Oui mais voilà, dans toute cette mécanique bien huilée, il se passe bel et bien quelque chose de surprenant l’après-midi et qui semble réjouir autant le mari que l’épouse : la visite de l’amant ! Car Pinter s’empresse de détourner les codes du genre de ce qui aurait pu être une adorable comédie de boulevard, ô combien prévisible.

Le couple, cet étrange kaléïdoscope…

Et si Pinter s’est régalé à tisser des conversations décalées, absurdes et imprévisibles, comme si chaque personnage poursuivait son monologue intérieur tout en répondant mécaniquement à son interlocuteur, Didier Long, l’ingénieux metteur en scène, continue de creuser le sillon : son couple ose toutes les métamorphoses, se prend au jeu des fantasmes les plus insensés, aiguillé par ce décor qui s’ouvre et se ferme comme un kaléïdoscope de plus en plus déroutant.

Une partition idéale, en somme, pour ces chevronnés du comique que sont Pierre Cassignard et Léa Drucker. Le premier explore les multiples facettes vitriolées de son personnage avec un sens du timing irréprochable. Léa Drucker, quant à elle, suit la piste du décalage coûte que coûte, du silence qui argumente et joue avec gourmandise de sa plastique de baby doll des sixties, qui électrise autant le public que son partenaire.
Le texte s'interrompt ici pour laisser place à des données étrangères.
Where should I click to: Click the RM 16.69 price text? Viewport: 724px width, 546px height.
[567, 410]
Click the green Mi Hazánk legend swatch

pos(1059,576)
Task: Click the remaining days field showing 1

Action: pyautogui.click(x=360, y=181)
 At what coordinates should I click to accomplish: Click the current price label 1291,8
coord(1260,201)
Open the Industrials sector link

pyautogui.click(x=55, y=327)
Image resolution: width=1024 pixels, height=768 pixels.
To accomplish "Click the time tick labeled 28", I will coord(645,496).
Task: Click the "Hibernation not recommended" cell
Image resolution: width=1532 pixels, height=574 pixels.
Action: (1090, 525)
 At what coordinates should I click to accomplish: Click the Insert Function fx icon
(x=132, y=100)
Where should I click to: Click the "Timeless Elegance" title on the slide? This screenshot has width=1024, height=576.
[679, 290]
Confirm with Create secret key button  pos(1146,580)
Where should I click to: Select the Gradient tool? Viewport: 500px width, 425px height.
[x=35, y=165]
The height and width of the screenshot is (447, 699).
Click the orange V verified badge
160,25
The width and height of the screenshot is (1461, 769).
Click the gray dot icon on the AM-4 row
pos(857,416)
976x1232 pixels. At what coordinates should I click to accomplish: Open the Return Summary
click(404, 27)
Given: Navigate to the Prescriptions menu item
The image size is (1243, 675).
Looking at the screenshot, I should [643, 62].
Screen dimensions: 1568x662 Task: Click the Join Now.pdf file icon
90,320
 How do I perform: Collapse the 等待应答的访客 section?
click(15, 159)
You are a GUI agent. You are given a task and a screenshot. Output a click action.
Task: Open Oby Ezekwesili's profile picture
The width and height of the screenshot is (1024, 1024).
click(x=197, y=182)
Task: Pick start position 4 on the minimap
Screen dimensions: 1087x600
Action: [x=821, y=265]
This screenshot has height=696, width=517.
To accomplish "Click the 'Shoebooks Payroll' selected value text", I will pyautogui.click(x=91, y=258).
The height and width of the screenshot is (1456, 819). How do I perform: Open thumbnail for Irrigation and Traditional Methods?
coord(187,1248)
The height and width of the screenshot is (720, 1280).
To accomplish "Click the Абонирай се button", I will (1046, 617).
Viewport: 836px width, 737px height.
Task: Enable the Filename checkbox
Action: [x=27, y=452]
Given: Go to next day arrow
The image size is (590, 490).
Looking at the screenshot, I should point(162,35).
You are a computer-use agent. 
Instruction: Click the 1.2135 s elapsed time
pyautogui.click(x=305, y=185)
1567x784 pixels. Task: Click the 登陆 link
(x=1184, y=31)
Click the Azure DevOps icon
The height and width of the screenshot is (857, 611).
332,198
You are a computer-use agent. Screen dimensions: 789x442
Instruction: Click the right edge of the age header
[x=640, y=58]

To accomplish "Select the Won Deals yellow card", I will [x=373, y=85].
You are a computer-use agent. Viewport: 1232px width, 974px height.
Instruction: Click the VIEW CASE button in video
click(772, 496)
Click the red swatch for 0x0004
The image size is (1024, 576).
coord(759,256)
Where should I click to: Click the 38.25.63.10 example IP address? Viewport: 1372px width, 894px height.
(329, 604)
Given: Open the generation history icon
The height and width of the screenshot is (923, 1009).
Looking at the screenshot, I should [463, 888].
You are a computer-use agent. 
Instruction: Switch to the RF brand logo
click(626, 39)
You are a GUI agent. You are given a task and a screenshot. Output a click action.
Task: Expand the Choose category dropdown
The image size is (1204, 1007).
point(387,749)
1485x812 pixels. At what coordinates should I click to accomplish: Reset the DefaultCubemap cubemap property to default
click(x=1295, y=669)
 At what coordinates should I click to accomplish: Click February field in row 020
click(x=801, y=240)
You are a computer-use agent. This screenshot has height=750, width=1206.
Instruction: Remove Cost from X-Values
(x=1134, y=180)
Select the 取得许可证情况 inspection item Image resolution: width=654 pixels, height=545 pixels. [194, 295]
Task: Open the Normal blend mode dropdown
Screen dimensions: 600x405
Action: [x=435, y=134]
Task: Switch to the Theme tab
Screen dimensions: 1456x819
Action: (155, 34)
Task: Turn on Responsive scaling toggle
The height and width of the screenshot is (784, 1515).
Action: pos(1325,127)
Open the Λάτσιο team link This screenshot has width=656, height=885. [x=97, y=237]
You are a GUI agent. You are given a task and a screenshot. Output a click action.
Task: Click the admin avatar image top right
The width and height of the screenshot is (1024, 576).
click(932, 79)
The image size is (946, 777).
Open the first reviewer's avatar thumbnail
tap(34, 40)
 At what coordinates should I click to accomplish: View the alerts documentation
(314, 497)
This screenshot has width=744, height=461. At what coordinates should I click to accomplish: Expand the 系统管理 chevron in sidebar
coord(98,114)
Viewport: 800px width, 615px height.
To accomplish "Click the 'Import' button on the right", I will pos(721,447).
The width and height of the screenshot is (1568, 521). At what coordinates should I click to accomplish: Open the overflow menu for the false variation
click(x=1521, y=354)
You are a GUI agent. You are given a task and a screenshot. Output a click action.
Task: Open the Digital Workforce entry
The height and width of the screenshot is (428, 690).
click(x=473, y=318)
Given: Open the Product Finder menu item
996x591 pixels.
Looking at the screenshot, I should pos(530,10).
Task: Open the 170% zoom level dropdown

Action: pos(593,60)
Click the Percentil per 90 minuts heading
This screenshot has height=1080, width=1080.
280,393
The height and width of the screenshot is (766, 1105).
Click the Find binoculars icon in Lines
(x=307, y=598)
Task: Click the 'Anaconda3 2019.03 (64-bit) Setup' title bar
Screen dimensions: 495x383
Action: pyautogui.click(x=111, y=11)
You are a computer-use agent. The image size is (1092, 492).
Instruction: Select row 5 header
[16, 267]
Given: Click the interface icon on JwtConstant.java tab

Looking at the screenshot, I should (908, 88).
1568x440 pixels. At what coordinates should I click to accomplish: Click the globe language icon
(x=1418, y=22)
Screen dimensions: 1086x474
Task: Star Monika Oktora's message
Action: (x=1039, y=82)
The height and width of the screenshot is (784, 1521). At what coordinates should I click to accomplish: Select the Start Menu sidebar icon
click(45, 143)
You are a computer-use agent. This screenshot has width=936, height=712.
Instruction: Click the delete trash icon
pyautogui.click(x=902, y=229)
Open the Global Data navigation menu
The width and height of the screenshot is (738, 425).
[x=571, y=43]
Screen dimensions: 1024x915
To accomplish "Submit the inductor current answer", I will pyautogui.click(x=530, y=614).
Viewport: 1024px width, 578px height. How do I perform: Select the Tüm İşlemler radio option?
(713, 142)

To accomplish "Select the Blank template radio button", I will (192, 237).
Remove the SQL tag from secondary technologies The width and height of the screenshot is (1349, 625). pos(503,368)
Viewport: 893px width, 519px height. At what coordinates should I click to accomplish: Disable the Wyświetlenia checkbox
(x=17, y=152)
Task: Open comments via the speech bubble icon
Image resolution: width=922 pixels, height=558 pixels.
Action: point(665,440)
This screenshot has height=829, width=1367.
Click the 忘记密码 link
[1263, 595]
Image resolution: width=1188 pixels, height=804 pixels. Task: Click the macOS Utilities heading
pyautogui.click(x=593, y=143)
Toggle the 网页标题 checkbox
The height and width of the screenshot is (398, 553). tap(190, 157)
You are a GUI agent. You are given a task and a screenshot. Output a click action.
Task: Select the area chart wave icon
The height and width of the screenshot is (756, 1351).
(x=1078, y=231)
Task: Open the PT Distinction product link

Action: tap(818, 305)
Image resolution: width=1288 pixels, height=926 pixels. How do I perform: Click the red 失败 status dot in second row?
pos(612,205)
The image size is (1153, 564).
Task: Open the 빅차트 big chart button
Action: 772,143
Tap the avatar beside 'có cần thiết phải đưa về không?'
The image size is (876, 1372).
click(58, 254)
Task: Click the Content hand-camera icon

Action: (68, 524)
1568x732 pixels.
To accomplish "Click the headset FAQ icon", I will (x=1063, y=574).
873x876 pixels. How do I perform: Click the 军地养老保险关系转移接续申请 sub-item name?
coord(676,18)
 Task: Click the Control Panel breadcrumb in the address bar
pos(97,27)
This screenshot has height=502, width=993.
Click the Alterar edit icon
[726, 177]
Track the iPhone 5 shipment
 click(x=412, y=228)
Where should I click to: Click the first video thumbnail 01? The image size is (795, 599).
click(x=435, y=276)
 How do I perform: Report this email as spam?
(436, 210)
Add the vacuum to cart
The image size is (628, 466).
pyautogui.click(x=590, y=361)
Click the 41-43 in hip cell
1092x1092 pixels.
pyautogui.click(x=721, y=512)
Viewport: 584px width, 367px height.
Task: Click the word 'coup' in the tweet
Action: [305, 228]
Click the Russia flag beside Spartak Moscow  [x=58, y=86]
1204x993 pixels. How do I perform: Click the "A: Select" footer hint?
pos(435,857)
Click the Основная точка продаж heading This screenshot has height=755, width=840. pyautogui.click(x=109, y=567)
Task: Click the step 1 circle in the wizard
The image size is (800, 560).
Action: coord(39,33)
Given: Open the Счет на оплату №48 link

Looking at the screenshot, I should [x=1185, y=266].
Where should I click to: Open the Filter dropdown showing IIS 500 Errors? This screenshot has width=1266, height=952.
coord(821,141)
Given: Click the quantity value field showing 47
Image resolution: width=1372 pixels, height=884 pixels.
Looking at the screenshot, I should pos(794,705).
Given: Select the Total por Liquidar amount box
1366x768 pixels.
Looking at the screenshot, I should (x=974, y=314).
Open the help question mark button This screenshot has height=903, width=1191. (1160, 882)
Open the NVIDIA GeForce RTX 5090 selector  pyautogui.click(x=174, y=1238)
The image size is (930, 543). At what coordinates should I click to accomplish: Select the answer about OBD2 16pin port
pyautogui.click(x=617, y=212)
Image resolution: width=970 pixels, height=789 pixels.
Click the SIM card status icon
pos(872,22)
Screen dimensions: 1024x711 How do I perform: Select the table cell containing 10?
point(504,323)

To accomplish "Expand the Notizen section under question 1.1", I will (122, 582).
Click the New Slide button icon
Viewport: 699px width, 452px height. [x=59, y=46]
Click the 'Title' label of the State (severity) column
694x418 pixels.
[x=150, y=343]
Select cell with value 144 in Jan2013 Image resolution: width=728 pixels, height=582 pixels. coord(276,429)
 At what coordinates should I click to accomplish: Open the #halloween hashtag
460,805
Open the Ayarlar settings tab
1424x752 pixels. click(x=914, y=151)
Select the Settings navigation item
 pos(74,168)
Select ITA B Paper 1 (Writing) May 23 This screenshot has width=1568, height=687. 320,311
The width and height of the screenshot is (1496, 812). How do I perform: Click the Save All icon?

Il en résulte un spectacle profondément intense, insolite, audacieux. Le rideau tombe et le public, captivé, n’applaudit pas tout de suite. Encore ensorcelé…

L’Amant d’Harold Pinter

Mise en scène de Didier Long

Avec Pierre Cassignard, Léa Drucker, Jeoffrey Bourdenet

Salle Popesco, Théâtre Marigny.

Actuellement.

Photos: Droits réservés.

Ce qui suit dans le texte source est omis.